### DOCUMENT SECTION
== == ==

It was quite interesting, that doco. These guys [Roger Douglas, Richard Prebble et al.], it was twenty years on, they all knew that David was not well, so they were more honest. I just think they have less vanity now.

Some politicians have said that you don't make any friends in politics. I always thought that these guys were all friends. They all shy away from the word 'friend'. They say 'we were close, and we were good colleagues', but they find it hard to say the word 'friend'.

The Press Gallery have friends, between journalists and also with politicians. And curiously, across the House. Labour and National MPs who've gone overseas and travelled together have formed life-long friendships, even though they have political differences, because they're never going to be competing with each other for leadership of their respective parties. They know that 'this person is not a rival to me', he's on another team, and he'll never be stabbing me in the back to pursue his own career - he'll be stabbing his own colleagues in the back.

With Lange, Douglas and Prebble, do you think they were friends up until the political falling out?

How many divorced couples still speak fondly of each other? It was a genuine falling out, and I think it was a genuine falling out because they were such good friends, and that's why they feel so personally betrayed.

You talked, in your book, about when you were replaced as a columnist for the Listener, and you said that your replacement saw a lot of things she was disgusted with, things that you were beginning to take for granted...

Yeah, I can't remember what they were now. Probably the floggings and the beheadings. Which I use to enjoy, you know, getting blood all over my glasses...

What sort of things do people get desensitised to in Parliament?

The job for a journalist is always to remain as fresh as possible. There was a Budget night, and I thought "I'd done about 15 of these, how can I write about another Budget night with the same sense of excitement and magic as when I wrote my first one?" And when the thrill is gone, to quote BB King, it probably is time to let someone else come in who will sit in the Press Gallery and have that same sense of excitement you had the first time you were there. So, it was time to quit.

Do you still get excited about elections?

Not quite. The two parties are moving closer together and the structural changes to the economy have taken a lot of the excitement out of the race. And we don't have the same personalities! If we had a Muldoon, who, for a while, appeared to be the embodiment of all evil, and David Lange was so colourful - those individual races were very exciting to follow. But Helen is a sensible, hard-working, fiscally conservative person, and Don Brash is an intelligent, hard-working, fiscally conservative person.

== == ==

### DATA ROWS

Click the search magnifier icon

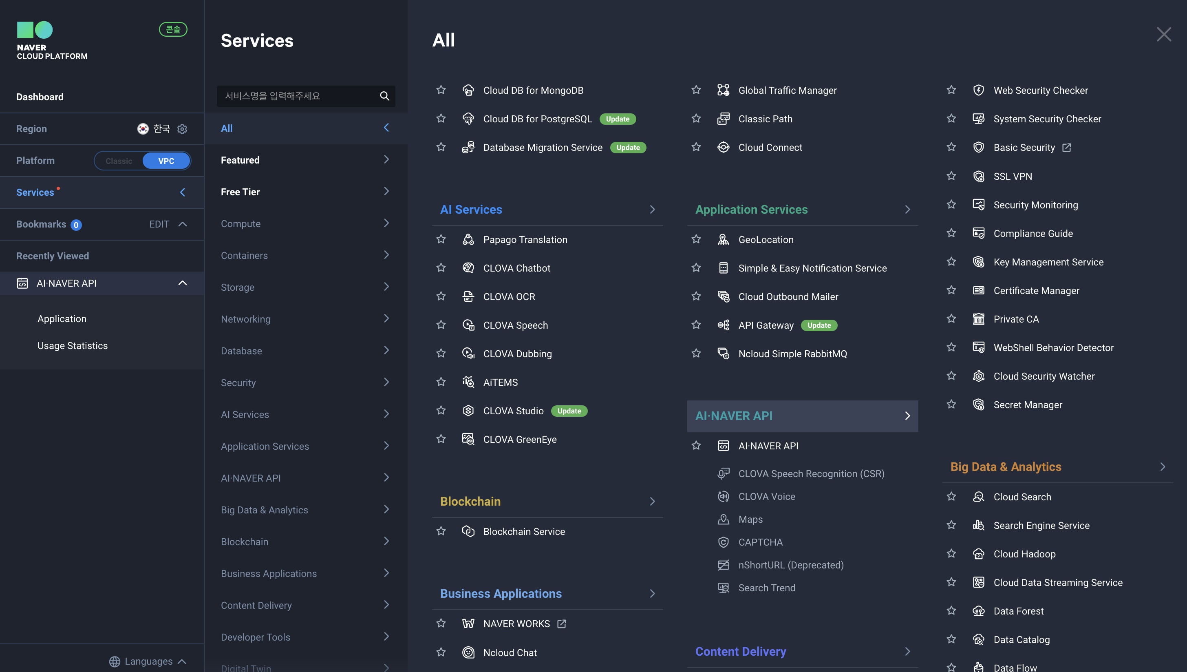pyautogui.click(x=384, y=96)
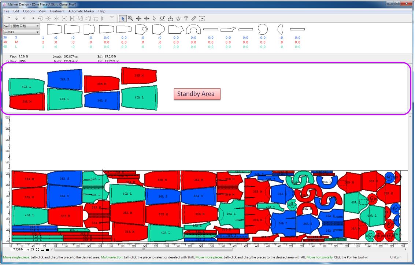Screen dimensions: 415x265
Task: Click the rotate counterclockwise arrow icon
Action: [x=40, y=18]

== == ==

### GIVEN TASK
Reproduce the stretch of the press gallery interview from "You talked, in" through "over my glasses...", word for word. The lines above can be set aside; nothing here depends on them.

### EXERCISE RESPONSE
You talked, in your book, about when you were replaced as a columnist for the Listener, and you said that your replacement saw a lot of things she was disgusted with, things that you were beginning to take for granted...

Yeah, I can't remember what they were now. Probably the floggings and the beheadings. Which I use to enjoy, you know, getting blood all over my glasses...